Taxpayers are entitled to know if public schools are doing their job, particularly today when so much is riding on the education young people receive. That’s why it’s worthwhile taking a closer look at the State of Texas Assessments of Academic Readiness.
Like all standardized tests, STAAR can be a useful tool to uncover how well teachers and schools are performing. But so much depends on how these instruments are designed and how the results are interpreted. It’s the latter that’s at the center of the present controversy.
Truth to tell, well written items are objects of great beauty because they’re both art and science. The wording can’t be ambiguous, and the knowledge and skills being assessed can’t favor one subgroup of students over another. Psychometricians call the latter “differential item functioning,” which is a fancy term for fairness.
Unfortunately, Texas is one of a handful of states that never bought into the Common Core, the national set of reading and math standards deemed indispensable for college and career. The Legislature voted to ban the standards in 2013 in the belief that they interfered with local control of education.

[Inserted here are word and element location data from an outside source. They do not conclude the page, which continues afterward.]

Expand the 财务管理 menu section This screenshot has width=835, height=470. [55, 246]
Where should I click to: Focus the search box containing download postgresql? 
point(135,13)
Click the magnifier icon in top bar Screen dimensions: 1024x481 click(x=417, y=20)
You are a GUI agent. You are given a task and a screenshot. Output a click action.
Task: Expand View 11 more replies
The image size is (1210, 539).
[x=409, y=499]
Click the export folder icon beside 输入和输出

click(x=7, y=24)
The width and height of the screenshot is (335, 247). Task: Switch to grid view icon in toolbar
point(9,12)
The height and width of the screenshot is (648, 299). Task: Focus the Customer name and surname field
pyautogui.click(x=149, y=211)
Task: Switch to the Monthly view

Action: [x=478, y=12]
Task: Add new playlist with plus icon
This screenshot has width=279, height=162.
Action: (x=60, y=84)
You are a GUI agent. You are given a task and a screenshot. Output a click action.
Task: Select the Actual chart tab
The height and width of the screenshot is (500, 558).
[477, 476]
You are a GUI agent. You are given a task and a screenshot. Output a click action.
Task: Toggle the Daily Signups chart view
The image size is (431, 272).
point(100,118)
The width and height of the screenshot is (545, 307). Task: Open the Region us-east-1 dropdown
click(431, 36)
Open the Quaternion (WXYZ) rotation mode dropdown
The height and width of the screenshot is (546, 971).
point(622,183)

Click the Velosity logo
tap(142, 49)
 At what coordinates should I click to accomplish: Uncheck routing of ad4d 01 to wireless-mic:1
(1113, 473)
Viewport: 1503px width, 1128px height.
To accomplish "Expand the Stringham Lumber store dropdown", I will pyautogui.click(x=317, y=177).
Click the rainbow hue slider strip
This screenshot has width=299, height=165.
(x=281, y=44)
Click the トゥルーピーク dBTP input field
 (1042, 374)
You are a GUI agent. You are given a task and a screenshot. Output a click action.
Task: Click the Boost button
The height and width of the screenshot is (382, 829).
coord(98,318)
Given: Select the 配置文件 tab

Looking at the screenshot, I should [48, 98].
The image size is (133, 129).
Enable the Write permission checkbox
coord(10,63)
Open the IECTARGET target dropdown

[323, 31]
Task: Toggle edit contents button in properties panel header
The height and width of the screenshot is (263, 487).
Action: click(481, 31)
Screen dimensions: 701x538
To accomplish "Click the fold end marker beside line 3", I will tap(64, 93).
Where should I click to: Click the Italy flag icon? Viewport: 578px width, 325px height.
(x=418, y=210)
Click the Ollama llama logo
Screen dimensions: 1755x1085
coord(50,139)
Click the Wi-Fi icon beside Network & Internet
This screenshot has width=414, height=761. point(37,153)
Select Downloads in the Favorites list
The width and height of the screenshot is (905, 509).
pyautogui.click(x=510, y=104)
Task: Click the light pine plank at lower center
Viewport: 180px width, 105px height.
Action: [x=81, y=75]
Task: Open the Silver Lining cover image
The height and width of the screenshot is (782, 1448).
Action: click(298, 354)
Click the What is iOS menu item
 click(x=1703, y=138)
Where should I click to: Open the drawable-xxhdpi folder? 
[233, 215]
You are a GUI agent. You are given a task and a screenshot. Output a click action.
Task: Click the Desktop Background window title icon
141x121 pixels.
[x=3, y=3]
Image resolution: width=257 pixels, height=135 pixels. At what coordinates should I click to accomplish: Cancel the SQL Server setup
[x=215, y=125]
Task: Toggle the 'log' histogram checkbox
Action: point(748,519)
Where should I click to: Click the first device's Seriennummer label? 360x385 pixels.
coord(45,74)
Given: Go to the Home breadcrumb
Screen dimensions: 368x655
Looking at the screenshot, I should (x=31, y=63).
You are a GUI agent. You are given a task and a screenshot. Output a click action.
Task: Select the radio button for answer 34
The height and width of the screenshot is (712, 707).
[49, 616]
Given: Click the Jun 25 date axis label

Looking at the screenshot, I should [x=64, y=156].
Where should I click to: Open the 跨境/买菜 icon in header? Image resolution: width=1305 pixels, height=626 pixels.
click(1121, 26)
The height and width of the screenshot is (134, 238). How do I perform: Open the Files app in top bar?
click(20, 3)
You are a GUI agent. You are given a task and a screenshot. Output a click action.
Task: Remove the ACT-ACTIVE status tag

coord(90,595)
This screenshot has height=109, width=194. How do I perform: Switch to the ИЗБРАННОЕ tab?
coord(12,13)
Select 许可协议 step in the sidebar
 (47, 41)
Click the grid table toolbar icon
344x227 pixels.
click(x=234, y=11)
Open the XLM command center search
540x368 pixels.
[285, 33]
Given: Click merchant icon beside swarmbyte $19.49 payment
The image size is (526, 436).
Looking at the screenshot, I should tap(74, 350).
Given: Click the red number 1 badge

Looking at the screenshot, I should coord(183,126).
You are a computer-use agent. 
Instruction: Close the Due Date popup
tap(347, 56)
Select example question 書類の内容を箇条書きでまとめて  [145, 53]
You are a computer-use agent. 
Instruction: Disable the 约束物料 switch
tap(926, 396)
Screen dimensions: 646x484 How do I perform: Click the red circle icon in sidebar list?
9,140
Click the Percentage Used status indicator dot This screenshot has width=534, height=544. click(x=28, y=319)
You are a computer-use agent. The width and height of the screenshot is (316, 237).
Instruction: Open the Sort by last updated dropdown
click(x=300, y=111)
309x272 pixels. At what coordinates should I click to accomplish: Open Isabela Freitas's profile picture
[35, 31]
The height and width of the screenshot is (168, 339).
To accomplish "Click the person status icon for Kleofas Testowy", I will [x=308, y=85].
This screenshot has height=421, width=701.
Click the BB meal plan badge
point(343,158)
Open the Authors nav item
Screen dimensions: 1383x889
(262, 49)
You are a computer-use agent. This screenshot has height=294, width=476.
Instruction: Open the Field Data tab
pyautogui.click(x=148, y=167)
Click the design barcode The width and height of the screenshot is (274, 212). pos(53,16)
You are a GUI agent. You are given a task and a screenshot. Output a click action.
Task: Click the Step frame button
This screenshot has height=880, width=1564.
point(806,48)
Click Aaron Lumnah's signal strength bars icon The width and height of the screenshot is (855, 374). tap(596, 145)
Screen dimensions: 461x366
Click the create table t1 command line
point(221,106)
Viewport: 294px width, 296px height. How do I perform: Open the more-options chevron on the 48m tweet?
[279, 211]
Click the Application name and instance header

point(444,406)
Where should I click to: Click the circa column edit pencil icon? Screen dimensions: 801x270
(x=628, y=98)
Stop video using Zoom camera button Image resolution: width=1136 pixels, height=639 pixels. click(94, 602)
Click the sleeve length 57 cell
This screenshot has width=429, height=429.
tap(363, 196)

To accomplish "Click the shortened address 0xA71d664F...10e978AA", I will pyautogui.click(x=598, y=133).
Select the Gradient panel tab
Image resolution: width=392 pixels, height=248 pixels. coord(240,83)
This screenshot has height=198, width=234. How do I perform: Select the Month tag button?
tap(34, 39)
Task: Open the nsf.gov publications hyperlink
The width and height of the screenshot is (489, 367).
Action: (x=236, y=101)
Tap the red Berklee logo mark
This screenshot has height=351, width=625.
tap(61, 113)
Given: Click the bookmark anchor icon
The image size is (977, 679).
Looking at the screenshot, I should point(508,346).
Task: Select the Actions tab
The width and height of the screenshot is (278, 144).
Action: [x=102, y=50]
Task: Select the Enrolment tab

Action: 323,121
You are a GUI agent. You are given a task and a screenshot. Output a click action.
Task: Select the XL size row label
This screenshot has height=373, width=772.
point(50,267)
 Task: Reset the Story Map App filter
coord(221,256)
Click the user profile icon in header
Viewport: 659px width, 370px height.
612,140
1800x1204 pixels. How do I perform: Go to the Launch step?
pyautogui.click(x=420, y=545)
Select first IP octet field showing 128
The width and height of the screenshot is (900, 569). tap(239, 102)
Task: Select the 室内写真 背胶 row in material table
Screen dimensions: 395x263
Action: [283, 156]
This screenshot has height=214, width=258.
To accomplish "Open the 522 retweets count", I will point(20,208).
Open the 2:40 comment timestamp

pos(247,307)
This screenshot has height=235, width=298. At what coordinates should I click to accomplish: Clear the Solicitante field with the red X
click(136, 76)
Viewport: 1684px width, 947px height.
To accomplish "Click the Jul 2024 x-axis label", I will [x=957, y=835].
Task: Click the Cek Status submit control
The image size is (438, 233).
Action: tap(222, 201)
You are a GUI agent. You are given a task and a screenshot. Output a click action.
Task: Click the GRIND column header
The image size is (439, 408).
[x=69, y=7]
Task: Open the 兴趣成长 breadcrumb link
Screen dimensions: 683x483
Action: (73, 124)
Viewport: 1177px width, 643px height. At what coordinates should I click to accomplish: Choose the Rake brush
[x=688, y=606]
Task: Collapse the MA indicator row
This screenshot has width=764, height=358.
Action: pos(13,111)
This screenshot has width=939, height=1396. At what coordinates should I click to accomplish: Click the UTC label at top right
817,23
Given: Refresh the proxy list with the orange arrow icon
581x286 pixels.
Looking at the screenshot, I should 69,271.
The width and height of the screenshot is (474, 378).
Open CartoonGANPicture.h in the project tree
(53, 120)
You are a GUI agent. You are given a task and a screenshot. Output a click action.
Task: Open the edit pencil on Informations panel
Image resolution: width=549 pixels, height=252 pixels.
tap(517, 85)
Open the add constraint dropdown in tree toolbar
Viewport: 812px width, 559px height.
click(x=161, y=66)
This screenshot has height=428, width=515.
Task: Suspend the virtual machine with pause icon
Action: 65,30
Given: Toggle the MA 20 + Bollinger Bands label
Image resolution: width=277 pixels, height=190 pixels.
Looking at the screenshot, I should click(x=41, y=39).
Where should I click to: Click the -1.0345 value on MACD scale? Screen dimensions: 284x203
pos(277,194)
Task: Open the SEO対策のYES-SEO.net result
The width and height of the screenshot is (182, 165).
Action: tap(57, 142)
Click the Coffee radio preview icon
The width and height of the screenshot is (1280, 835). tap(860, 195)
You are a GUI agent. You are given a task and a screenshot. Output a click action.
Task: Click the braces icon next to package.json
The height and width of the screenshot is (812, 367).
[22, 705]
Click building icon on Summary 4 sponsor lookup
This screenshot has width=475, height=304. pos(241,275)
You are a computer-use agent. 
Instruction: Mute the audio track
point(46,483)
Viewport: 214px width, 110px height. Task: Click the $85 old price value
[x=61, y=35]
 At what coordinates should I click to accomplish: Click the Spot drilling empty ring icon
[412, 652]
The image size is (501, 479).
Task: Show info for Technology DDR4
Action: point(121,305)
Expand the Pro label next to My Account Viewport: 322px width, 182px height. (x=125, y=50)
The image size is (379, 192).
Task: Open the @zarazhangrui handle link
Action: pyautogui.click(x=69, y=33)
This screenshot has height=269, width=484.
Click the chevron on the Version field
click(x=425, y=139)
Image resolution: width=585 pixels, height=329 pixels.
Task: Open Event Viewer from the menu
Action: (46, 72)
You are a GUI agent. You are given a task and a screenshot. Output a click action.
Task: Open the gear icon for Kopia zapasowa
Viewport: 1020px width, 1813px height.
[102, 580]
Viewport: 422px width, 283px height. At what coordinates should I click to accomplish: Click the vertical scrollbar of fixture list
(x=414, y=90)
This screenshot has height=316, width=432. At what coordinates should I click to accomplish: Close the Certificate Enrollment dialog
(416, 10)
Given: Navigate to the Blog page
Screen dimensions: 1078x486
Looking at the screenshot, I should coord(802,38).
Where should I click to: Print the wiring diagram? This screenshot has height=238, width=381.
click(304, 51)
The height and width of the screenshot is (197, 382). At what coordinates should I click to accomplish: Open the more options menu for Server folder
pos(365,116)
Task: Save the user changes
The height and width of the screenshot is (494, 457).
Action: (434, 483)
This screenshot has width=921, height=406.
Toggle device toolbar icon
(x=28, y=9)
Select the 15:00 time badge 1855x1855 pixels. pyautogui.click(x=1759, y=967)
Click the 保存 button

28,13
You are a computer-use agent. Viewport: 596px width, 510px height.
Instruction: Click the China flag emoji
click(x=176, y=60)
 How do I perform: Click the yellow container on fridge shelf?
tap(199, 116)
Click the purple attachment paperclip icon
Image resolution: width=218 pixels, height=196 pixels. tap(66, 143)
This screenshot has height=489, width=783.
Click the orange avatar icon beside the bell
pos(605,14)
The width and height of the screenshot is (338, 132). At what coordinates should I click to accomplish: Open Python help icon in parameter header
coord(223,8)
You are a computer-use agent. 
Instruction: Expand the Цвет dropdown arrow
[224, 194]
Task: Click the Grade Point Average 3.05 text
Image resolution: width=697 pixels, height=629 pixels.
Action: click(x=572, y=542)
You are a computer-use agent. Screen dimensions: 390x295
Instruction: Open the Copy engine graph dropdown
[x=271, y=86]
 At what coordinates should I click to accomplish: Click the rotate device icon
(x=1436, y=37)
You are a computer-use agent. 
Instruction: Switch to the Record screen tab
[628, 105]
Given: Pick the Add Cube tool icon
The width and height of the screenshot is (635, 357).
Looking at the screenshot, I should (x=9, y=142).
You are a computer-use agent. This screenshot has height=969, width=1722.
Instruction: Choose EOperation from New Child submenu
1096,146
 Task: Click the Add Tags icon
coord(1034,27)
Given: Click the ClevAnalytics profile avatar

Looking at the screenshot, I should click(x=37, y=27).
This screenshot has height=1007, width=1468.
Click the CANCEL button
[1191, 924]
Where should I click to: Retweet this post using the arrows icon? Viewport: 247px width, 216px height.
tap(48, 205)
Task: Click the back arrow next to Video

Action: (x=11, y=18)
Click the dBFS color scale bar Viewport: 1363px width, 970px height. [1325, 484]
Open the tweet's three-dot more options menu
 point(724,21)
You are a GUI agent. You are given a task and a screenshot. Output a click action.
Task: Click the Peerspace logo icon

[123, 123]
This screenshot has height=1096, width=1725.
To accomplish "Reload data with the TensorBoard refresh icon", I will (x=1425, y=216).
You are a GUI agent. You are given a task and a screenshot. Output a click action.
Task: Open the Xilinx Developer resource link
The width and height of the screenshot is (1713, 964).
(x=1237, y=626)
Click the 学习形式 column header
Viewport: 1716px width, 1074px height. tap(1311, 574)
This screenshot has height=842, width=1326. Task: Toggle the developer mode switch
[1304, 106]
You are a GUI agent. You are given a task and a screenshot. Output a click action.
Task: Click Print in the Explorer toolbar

Once Texas chose to go down this road, extra care was needed in drawing valid conclusions, even after a panel of teachers had approved the items and then field-tested them on Texas students. That’s because creating high-quality tests is difficult and extremely labor intensive. They need to discriminate between strong and weak students — but not against groups of students. That’s a tight rope to walk, with racial diversity in the student population increasingly growing.
What has compounded the brouhaha in Texas is the inclusion of Lexile measures, which were developed by a company called MetaMetrics. They sometimes showed students reading at grade level, when STAAR showed they were not. Not surprisingly, parents were confused and alarmed. So far, the Texas Education Agency has defended the test’s items. Whether outside specialists will agree is unclear.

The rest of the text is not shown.